**** Data for review ****

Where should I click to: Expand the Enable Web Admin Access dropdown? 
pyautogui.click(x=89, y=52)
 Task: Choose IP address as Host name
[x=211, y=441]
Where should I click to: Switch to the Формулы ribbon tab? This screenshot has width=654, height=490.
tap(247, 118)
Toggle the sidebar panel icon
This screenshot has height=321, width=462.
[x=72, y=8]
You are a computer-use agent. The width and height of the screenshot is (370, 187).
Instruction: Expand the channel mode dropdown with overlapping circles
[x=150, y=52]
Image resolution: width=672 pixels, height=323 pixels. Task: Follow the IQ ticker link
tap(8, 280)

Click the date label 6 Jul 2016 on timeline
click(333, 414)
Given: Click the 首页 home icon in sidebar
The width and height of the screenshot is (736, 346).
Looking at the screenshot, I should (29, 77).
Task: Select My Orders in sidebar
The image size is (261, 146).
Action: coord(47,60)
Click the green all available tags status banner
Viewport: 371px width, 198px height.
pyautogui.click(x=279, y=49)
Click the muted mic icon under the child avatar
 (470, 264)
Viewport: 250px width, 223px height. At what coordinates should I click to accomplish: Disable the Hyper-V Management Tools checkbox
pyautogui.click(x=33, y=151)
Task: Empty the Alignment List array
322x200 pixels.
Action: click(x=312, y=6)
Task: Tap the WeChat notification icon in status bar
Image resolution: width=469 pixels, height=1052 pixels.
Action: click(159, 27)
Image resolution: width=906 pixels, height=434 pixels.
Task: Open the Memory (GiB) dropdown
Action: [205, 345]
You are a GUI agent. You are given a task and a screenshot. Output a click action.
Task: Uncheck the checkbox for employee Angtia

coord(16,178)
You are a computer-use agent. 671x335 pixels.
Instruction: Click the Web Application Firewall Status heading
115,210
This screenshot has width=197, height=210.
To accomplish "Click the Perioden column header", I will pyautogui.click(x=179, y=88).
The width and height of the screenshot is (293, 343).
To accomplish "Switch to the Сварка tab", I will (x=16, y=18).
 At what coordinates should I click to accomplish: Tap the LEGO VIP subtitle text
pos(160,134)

****

**Work required**
Copy from the entries above each line in which the string "agent" can be found.

**Task result**
You are a computer-use agent. The width and height of the screenshot is (370, 187).
You are a GUI agent. You are given a task and a screenshot. Output a click action.
You are a computer-use agent. 671x335 pixels.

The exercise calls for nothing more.